Where I'm currently working, we have several tables with hundreds of thousands of records each. We don't see any slowdowns at all using reference tables like this.

Anyway...do what works for ya right?

01-28-2008, 05:37 PM

[eluser]wiredesignz[/eluser]
Consider this scenario:

You have a `features` Lookup table with 80 rows, it will rarely get data added.

You have a `cars` table that grows and shrinks daily as clients upload their data (so far 25,000 rows). Each `car` can only have a maximum of say 40 features stored in the `cars.features` column.

You load the entire `features` lookup table into memory and use script to match the `cars.features`.

In this situation you can see memory transactions will be much faster than querying a Pivot table to find features for each car.
(80 rows searched in memory against 1,000,000 rows searched in a pivot table, to find 40 matches, there is no comparison.)

The motto here is don't do things simply because you read it somewhere or because someone tells you its the correct way. They aren't always right.

This is probably the same setup awpti will use in his application.

BTW, Them is your MYSQL database too.

01-29-2008, 09:05 AM

[eluser]lifewithryan[/eluser]
Oh I had a bunch of stuff to say on here but you definitely have me thinking...I'm going to test some stuff out here on my end just to get some benchmarks...

I can see that there'd be a huge amount of records to search through for SQL and using a reference table, and can see that loading the features table into some sort of array in memory should be fast.

Unless I'm not following you correctly though, its the 25000 queries that PHP will be running on the back end to compare the array contents to each car's feature column.

do you have any code I can look at to how you are managing this?

so if I want to list all cars and their features in some sort of report I'd first have to grab every car (25,000) go through each car.features field and lookup each id in that column and go grab the name of the feature from the features table where that I'd matches? So basically I read the features table into a key:value pair type array, then start at car0, read its feature list and retrieve that key:value pair from the features array. Hmmm....i want to play with this some.

01-29-2008, 10:40 AM

[eluser]lifewithryan[/eluser]
Just messing around with this here, (because I'm a glutton for punishment, and bored), but just messing with that "LOCATE" query. The only thing I've noticed is that if you have to be careful on your filter string.

I created a table with 25000 cars and 40 random features (out of 80) and ran that query looking for every car that had a feature with an ID of 1 in its value string. The problem was, I searched wrong in that I did "... LOCATE('1', features). However this returned every car that had a 1 in that string. Meaning it saw 31 and since that contains a '1' it returned that car. Needless to say the query returned 24,998 records (all but TWO, that can't be right...).
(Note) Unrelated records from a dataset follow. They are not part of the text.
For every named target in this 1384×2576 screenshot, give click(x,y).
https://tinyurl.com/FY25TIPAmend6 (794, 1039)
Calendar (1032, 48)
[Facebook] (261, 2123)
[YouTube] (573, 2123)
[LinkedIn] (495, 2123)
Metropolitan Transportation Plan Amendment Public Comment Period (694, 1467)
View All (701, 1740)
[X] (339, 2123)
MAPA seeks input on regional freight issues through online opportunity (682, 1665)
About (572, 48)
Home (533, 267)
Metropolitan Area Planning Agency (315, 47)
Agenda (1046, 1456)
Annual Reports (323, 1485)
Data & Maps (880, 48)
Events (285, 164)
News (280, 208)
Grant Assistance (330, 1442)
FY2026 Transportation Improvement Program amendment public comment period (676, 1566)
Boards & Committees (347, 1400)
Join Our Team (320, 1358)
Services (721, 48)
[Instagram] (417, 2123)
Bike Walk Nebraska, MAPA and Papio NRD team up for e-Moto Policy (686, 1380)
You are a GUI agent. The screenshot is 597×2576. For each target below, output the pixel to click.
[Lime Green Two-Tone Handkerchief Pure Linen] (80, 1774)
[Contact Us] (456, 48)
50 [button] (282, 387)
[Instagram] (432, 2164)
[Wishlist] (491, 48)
I fixed it, briefly, by doing "...LOCATE(',1,', features), and that was much better finding only 9,260 records. Much better...however...what if feature 1 was at the "end" of the list? This query would skip any record that happened to have the number one at the END of the feature list since it wouldn't have a trailing comma. (We're starting to see that we're going to have to program around 'dirty data' issues in this case by making sure that our features list gets written to the DB in a very specific manner.)

I will say that MySQL is reporting rather fast response times. So now I'm going to try things via SQL and see how much of a time difference there is.

Here's a breakdown of records to queries:
LOCATE('1', features) -- 24, 998
LOCATE(',1,', features) -- 9,260
LOCATE(',1', features) -- 24,921
LOCATE('1,', features) -- 24,582

So which one of these queries tells us how many cars actually have feature 1?? I don't think ANY of them are correct, but the closest would have to be the second one. However, as stated above, that doesn't cover feature 1 being at the end of the list. Looks like we've got some cleanup to do there. So much for our Data being King...who can trust that?

Still more testing to do on my end...this is getting interesting...

Next I gotta mess with the mapping/reference/pivot table solution.

01-29-2008, 12:06 PM

[eluser]lifewithryan[/eluser]
Status so far, not including PHP views but just backend processing time:

Using a join table to find only those cars with feature 1:

Code:
SELECT c.name, f.name from carfeatures cf LEFT OUTER JOIN carssql c on c.id = cf.carId LEFT OUTER JOIN features f on f.id = cf.featureId where cf.featureId = 1;  (took .59 seconds)

This yields 9890 records which is quite close to our "not quite right query" using the LOCATE functionality...for review the closest we got was:

Code:
select * from carsphp where LOCATE(',1,', features);

Yielding 9,260 records...however I've found that the following three queries add up the correct number:

Code:
select count(*) from carsphp where features like '%,1,%'; -- 9,260

select count(*) from carsphp where features like '%,1';   --  330

select count(*) from carsphp where features like '1,%';   -- 300

Those three queries give me the count of cars I'm looking for 9,890 cars with feature 1. It took me three queries to sort through our 'bad data' and only one to sort through the mapping table. The 'messy' way cost me .4 seconds but gave me the wrong record count forcing me to run it two more times with different parameters, equalling 1.2 seconds.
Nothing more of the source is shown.